> _Aim of the exercise_:
Can you transcribe the listing below word for word, from the line containing "You are a GUI" down to the line containing "Task: Click the editor scrollbar down arrow", including both of those lines and leaving out the pictures?

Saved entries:
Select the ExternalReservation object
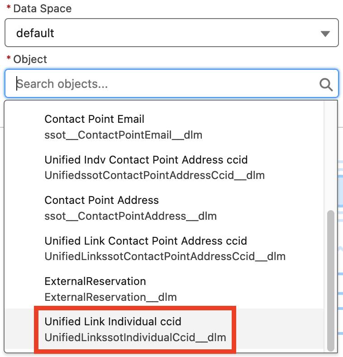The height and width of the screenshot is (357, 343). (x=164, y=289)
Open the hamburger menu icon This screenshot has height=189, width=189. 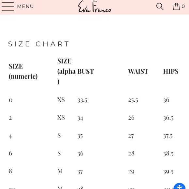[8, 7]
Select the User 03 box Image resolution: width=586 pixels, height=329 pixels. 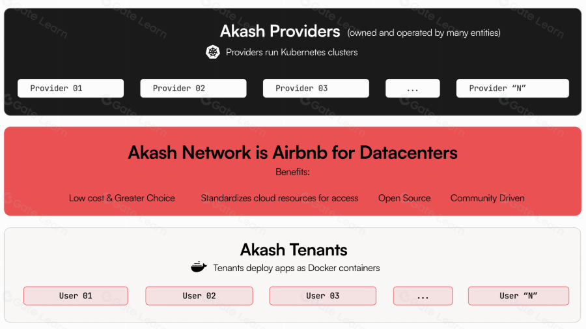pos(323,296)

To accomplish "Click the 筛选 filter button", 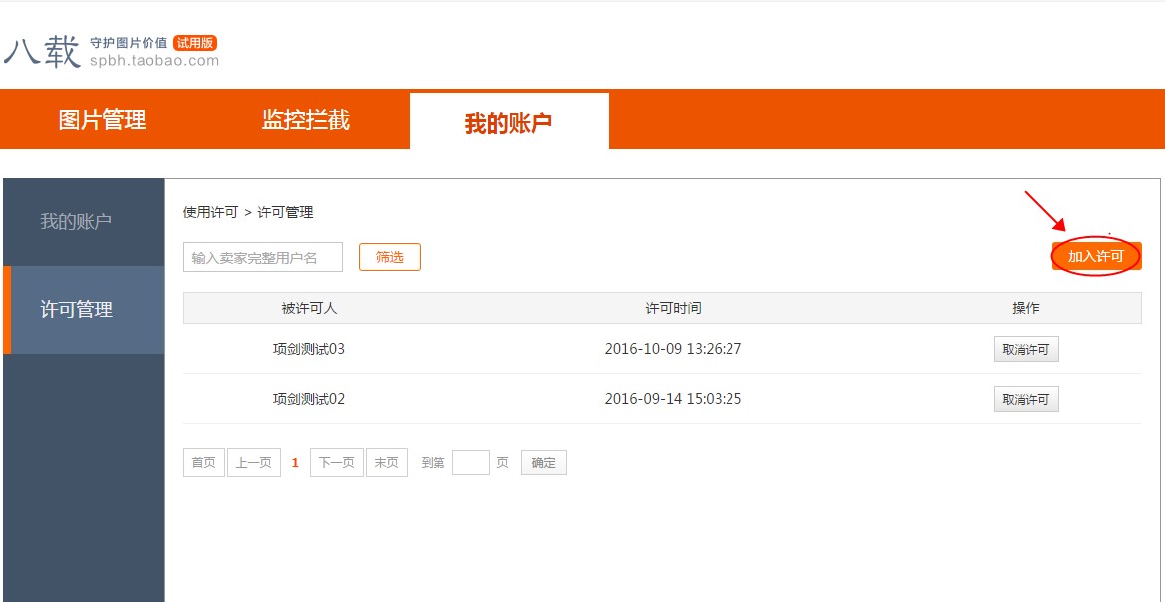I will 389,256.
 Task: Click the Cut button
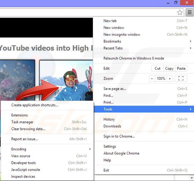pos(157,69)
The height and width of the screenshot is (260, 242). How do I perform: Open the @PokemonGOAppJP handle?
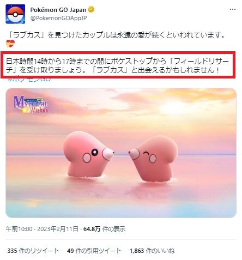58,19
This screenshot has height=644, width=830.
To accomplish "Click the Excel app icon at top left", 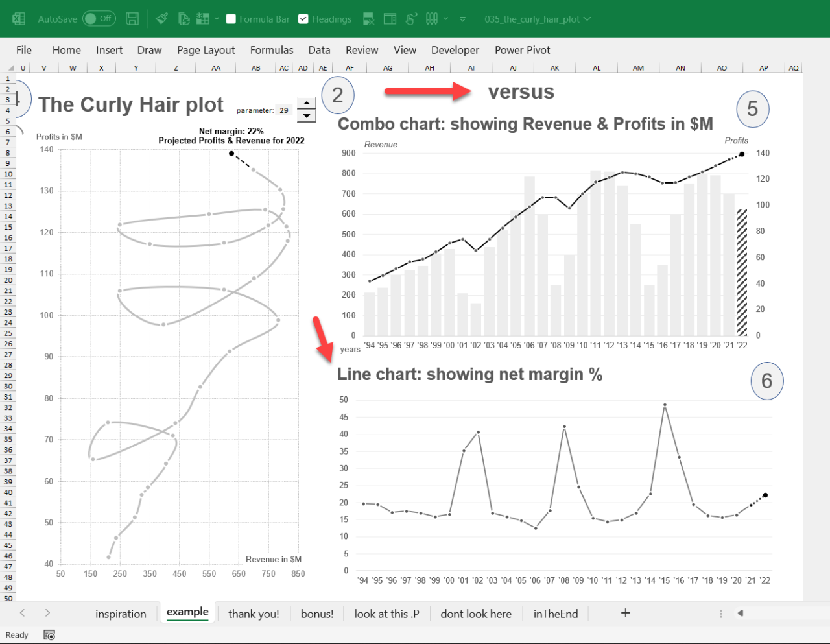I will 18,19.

* * *

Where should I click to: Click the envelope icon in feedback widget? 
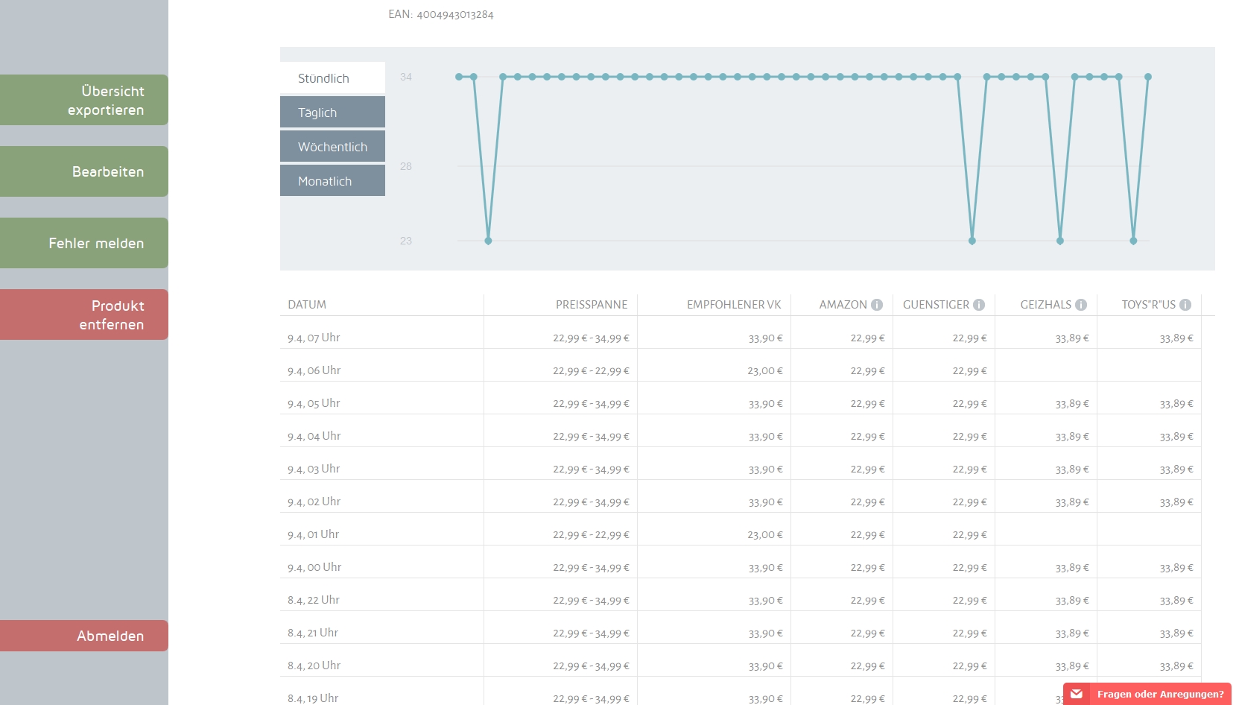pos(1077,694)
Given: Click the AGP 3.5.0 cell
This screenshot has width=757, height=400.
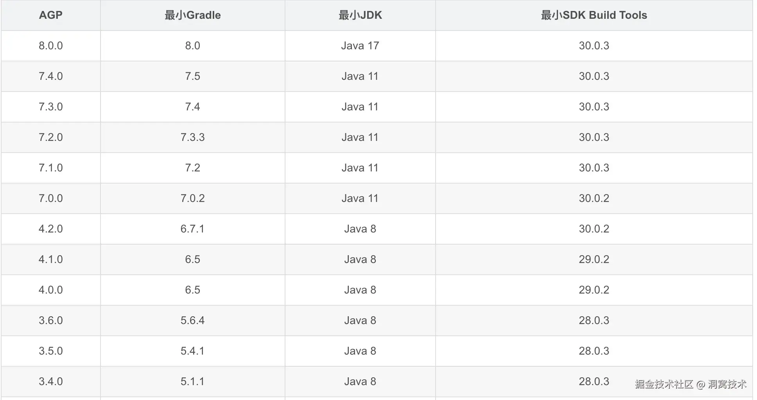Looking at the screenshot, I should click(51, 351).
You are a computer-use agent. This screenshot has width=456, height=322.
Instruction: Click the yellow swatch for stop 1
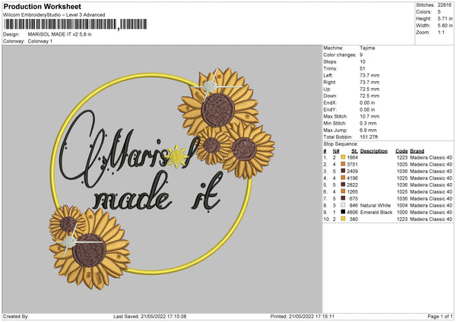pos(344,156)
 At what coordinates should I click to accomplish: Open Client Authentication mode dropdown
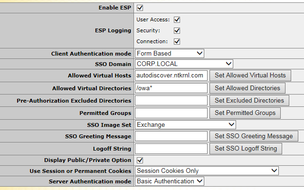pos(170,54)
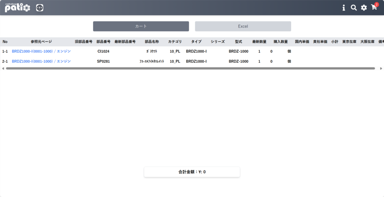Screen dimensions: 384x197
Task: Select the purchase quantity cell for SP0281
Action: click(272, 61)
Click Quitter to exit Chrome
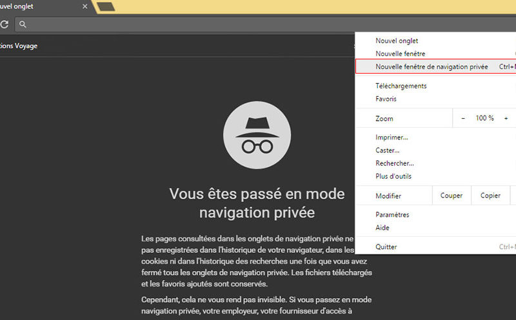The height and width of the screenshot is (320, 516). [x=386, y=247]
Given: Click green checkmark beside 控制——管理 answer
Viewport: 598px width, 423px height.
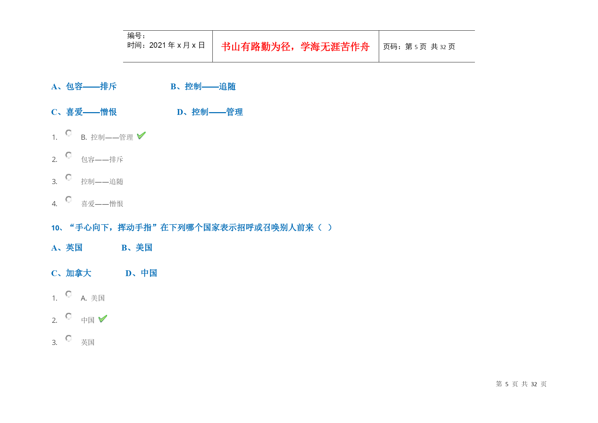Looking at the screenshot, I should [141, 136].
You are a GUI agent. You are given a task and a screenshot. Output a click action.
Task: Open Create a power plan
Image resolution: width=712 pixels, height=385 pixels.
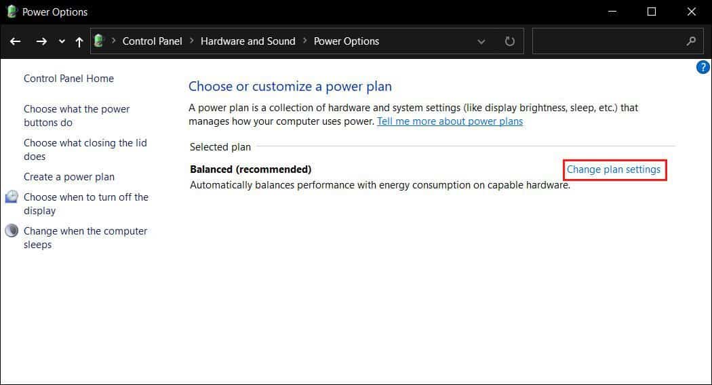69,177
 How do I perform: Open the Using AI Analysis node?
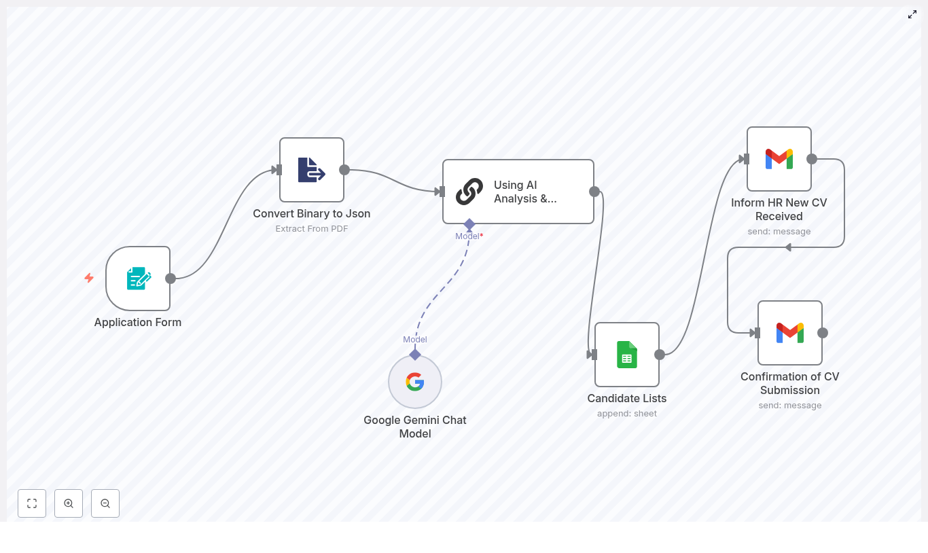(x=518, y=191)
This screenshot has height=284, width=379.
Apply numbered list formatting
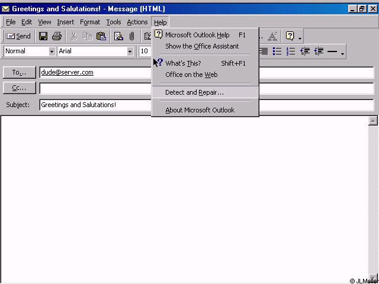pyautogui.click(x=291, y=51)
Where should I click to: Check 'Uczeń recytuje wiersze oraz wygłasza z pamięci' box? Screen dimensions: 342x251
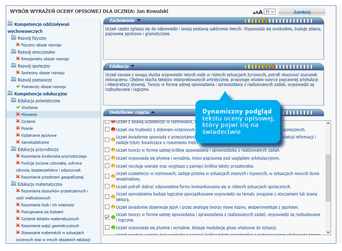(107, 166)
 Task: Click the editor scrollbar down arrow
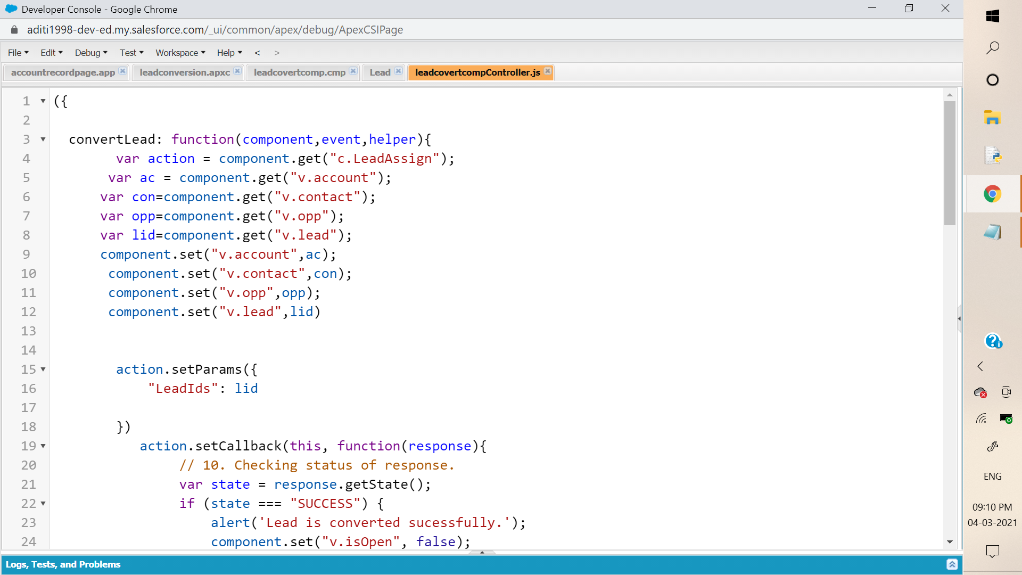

> _Result for this exercise_:
You are a GUI agent. You are given a task and a screenshot. Output a click action.
Task: Open Create a power plan
Image resolution: width=712 pixels, height=385 pixels.
69,177
 How do I perform: Open the Using AI Analysis node?
(x=518, y=191)
This screenshot has height=284, width=379.
Apply numbered list formatting
pyautogui.click(x=291, y=51)
Where should I click to: Check 'Uczeń recytuje wiersze oraz wygłasza z pamięci' box? Screen dimensions: 342x251
(107, 166)
 Task: Click the editor scrollbar down arrow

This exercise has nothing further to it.